Large scale triaxial tests have been conducted to evaluate the permanent deformation, stiffness, and degradation of ballast subjected to monotonic and high frequency cyclic loads. Different confining pressures were applied during monotonic testing which revealed that particle breakage has a profound effect on the critical state, the peak state, hardening, and the stress-dilatancy parameters of ballast. In these cyclic loading tests various frequencies, deviator stress magnitudes and confining pressures were utilised to study the combined effect of these load factors on the deformation and degradation of ballast. It was observed that different deformation mechanisms exist for ballast, namely, elastic shakedown, plastic shakedown, ratcheting, and plastic collapse.

An elasto-plastic constitutive model based on the critical state soil mechanics framework was presented to capture the stress-strain behaviour and degradation of ballast and constitutive parameters were determined from large-scale laboratory tests. The model could predict the monotonic shear behaviour of ballast that corroborated with laboratory measurements, after which it was extended to capture important aspects of cyclic loading such as the load frequency and predict plastic deformation under repeated traffic loading.

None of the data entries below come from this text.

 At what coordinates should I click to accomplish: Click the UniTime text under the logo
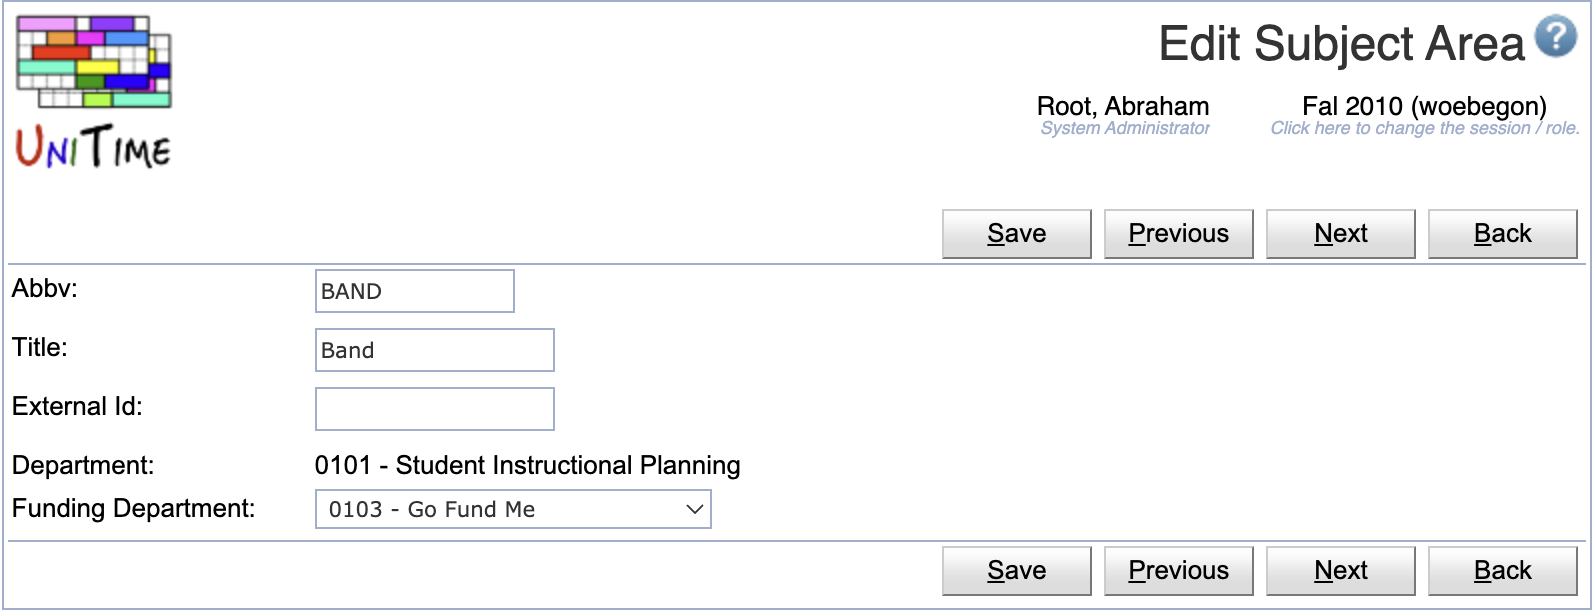coord(93,148)
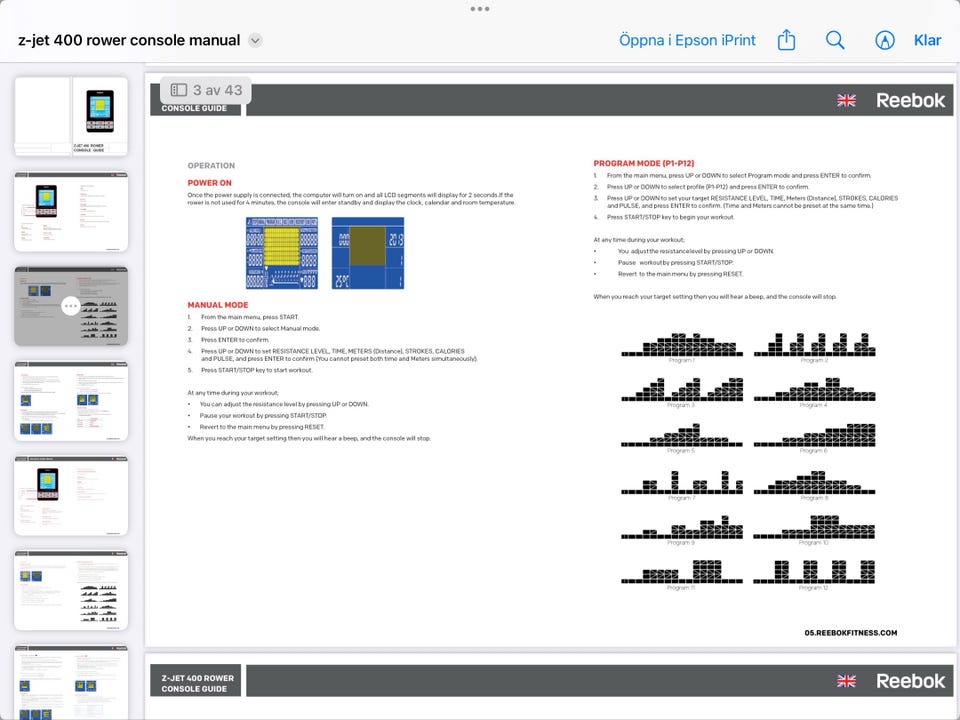Select the sixth page thumbnail in the sidebar
The width and height of the screenshot is (960, 720).
click(71, 589)
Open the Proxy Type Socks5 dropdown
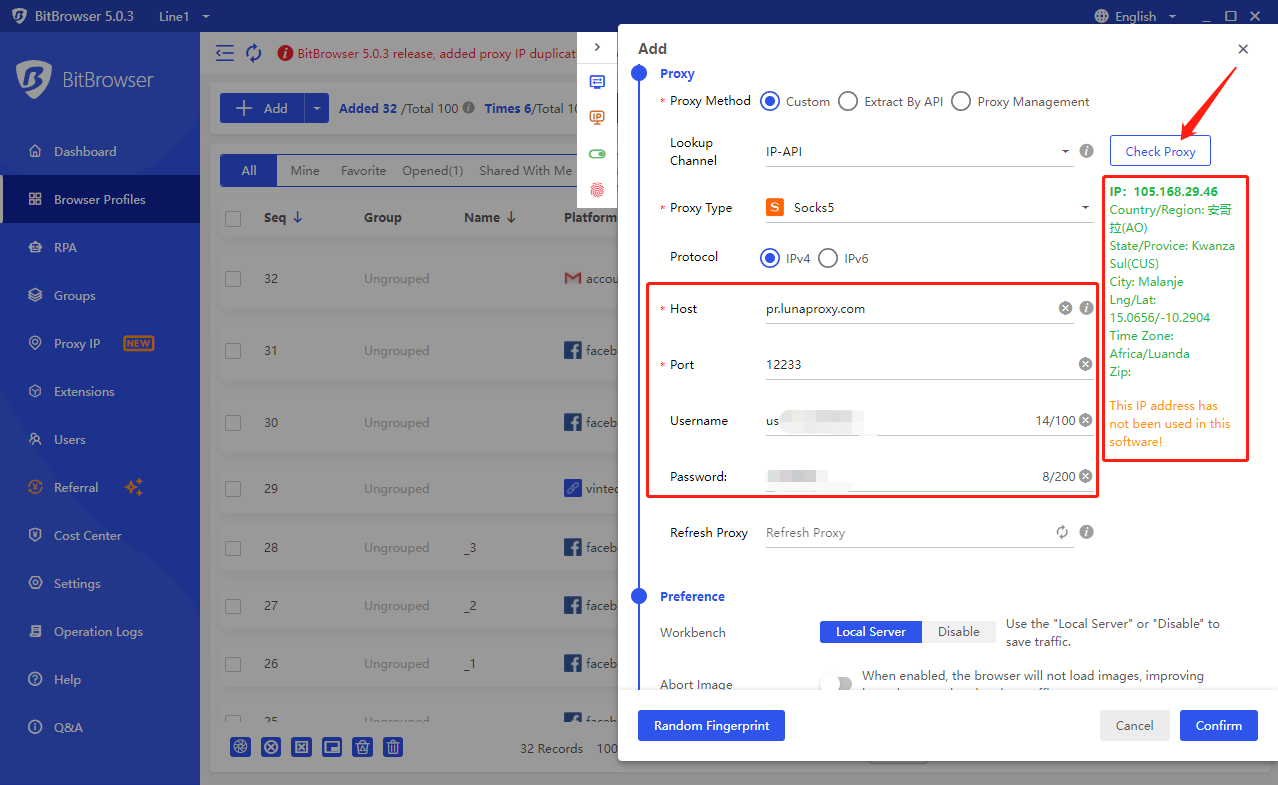Image resolution: width=1278 pixels, height=785 pixels. [927, 208]
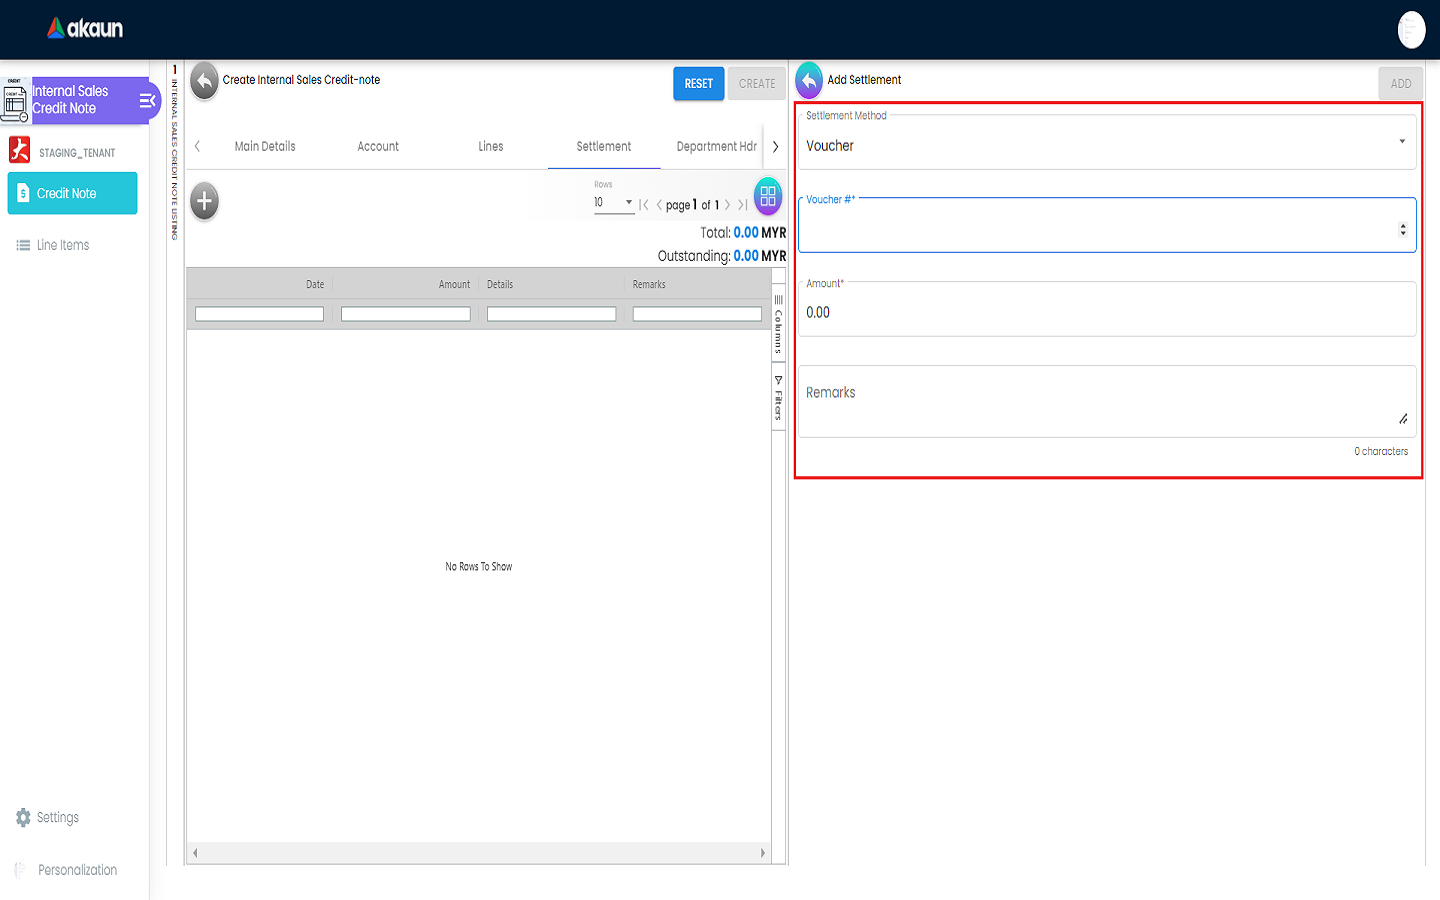Click the grid view toggle icon
This screenshot has width=1440, height=900.
tap(767, 197)
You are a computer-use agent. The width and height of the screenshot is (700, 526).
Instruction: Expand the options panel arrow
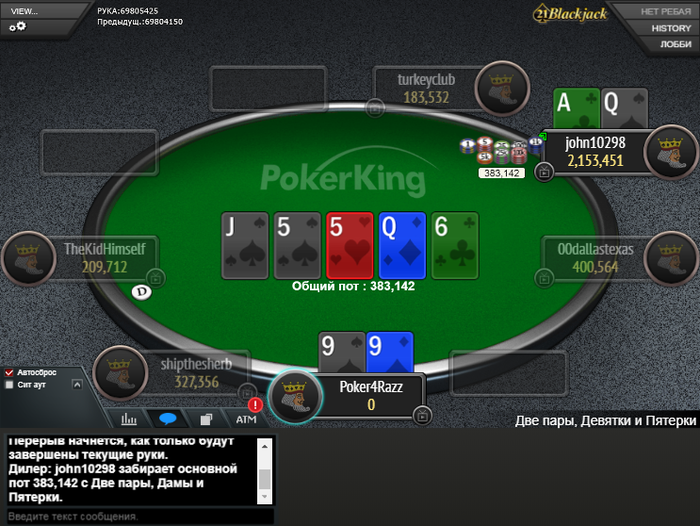click(x=77, y=384)
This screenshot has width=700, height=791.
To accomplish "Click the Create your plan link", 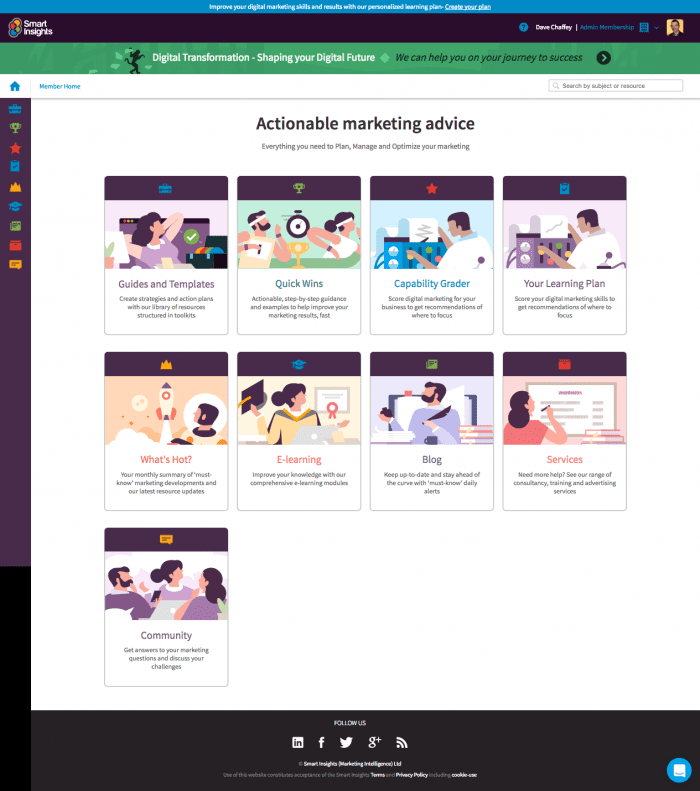I will (x=468, y=7).
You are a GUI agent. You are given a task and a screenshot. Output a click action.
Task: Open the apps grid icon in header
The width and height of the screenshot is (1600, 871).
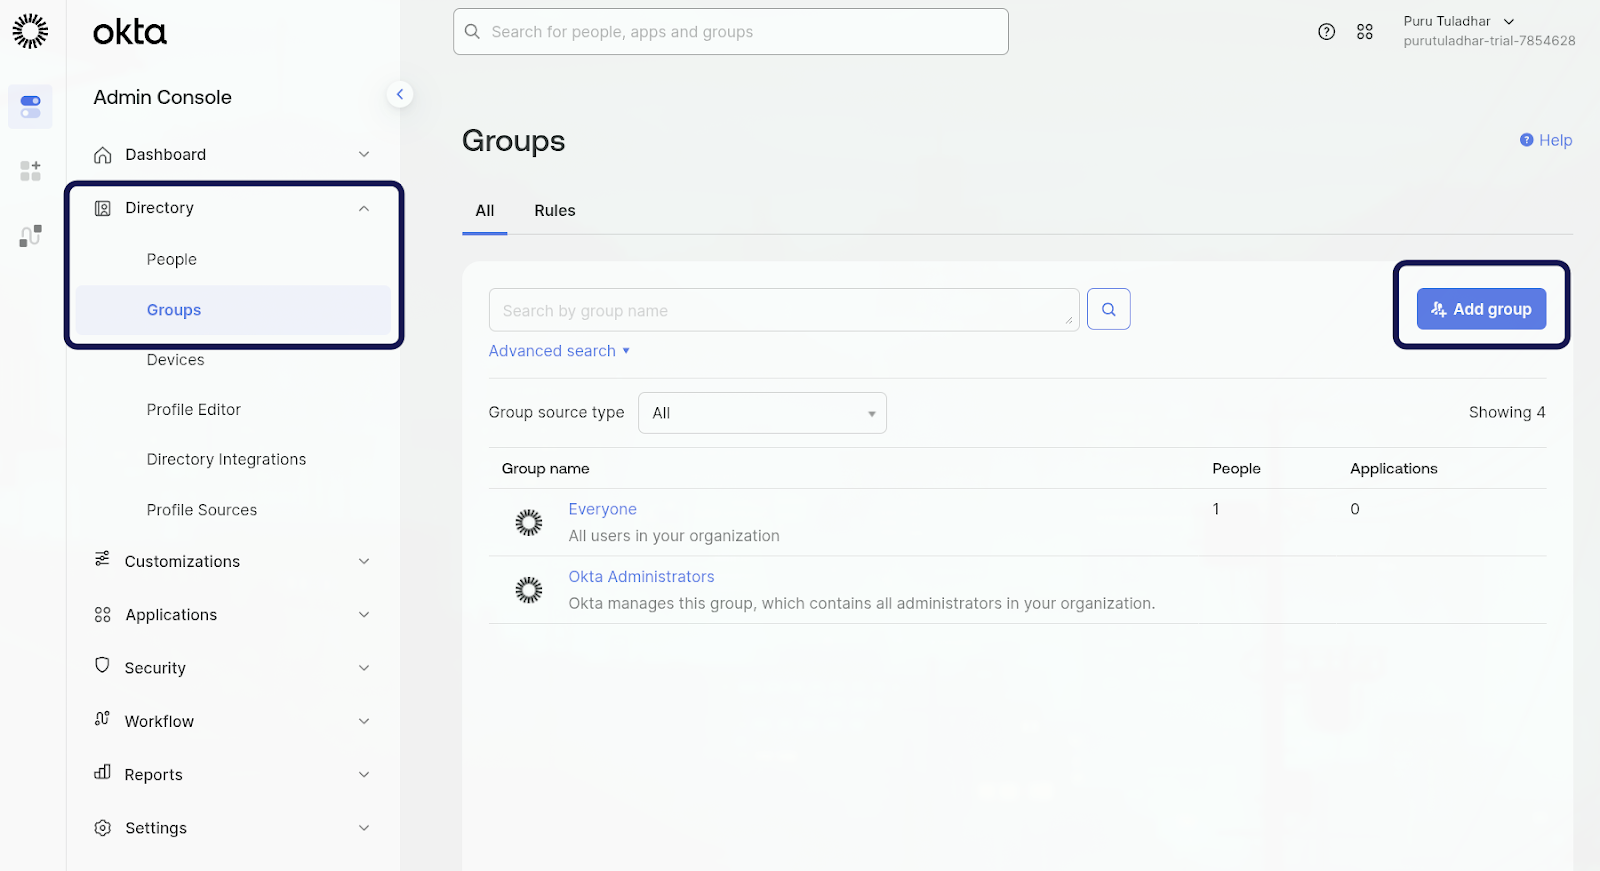1364,32
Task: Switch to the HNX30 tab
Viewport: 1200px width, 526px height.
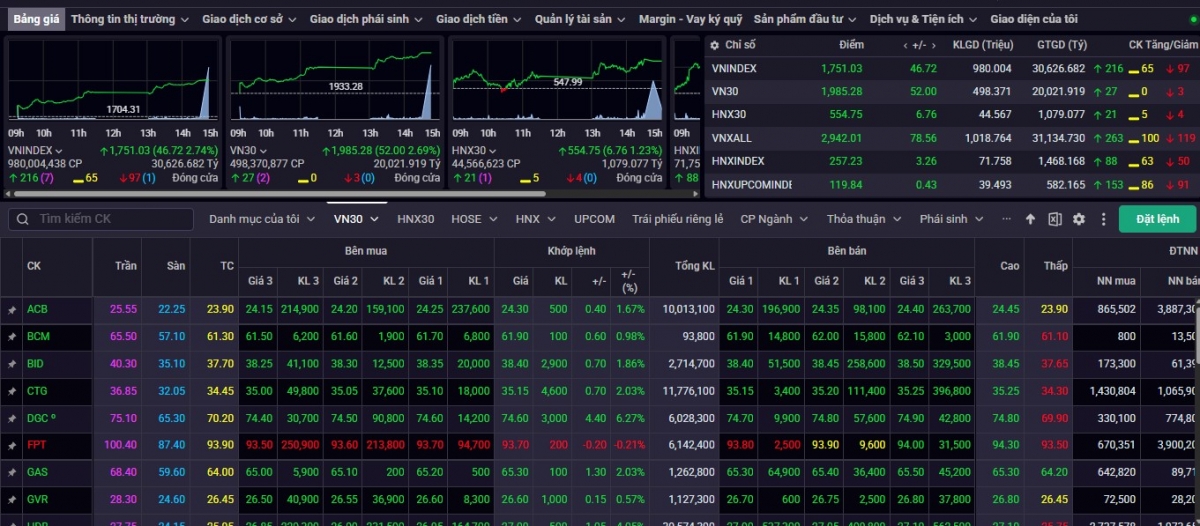Action: pos(415,219)
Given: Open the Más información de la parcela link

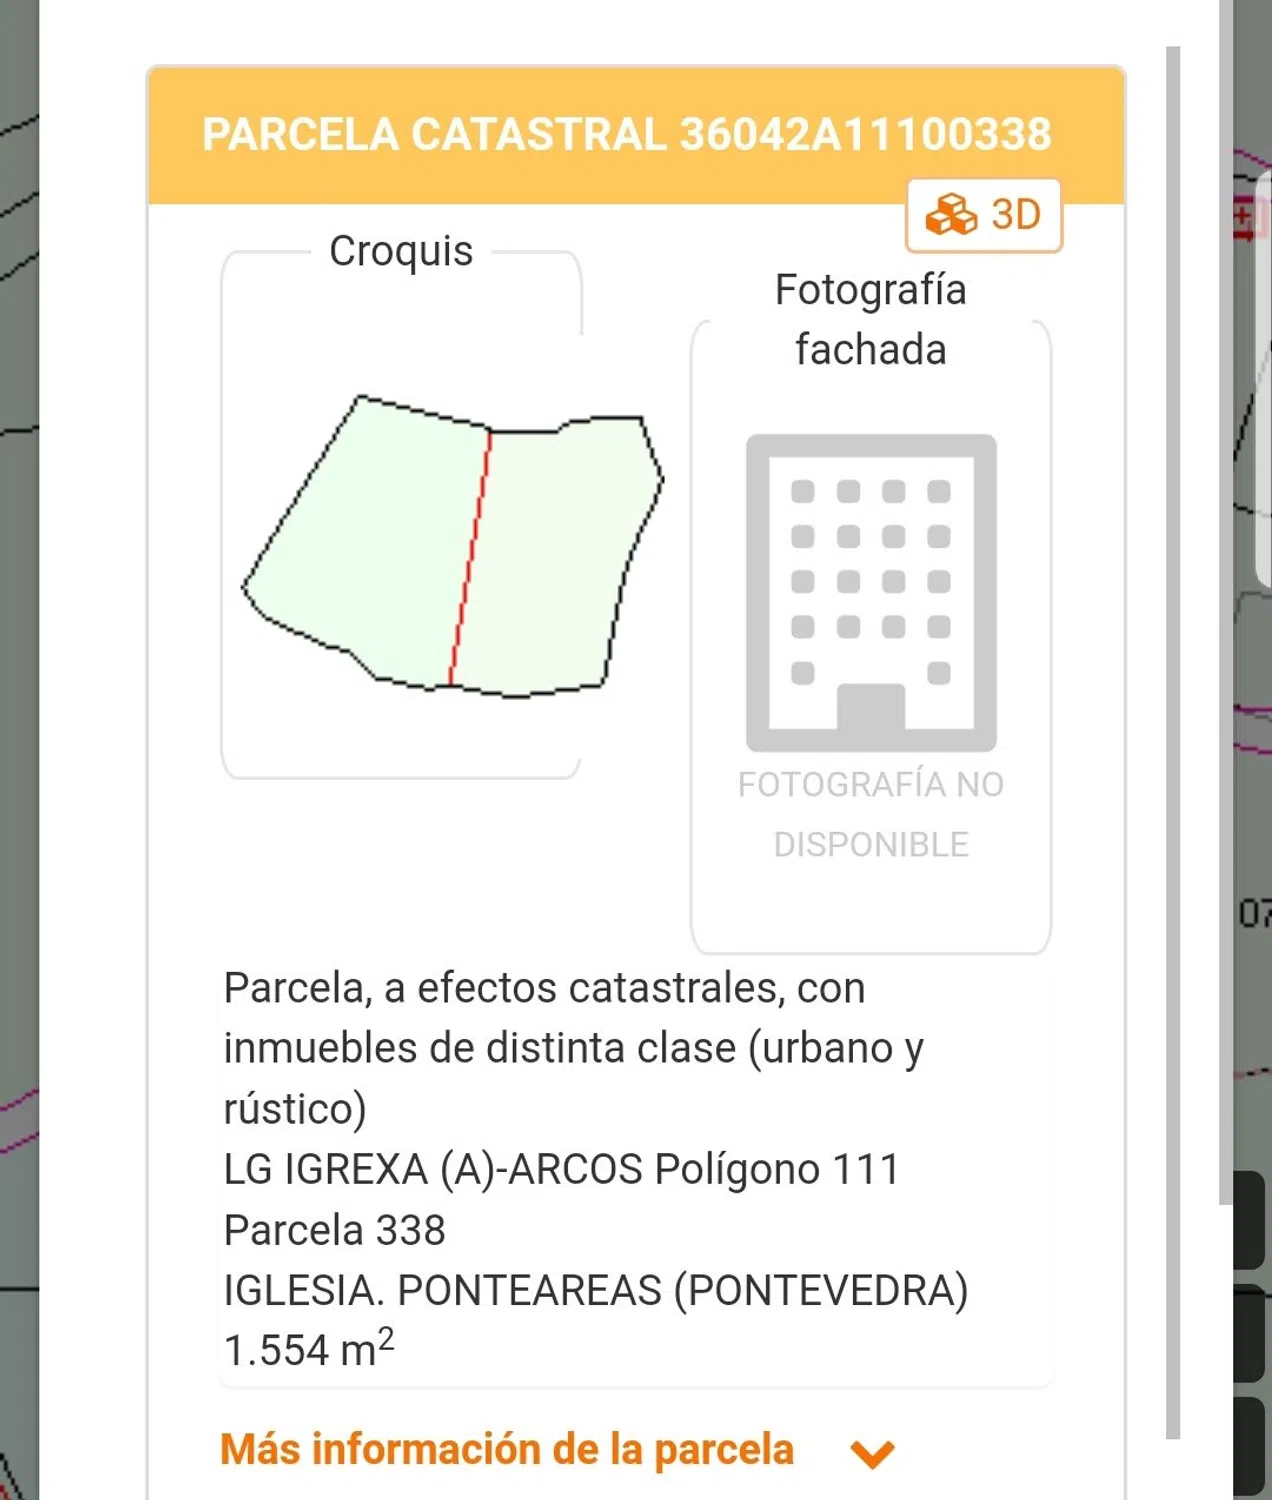Looking at the screenshot, I should 507,1450.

A numerical integration of the ballast model was executed by using a fully implicit Euler-backward algorithm based on an elastic stress predictor. The tangent operator was derived by consistent linearisation of the updated stress. The finite element model was validated by analyzing the triaxial specimen with a 2-D axisymmetric approach, from which it was found that the stress-strain response from the simulation and experiment matched each other to an acceptable degree. A finite element case study was then carried out where the settlement of a railway track during the passage of a train was simulated.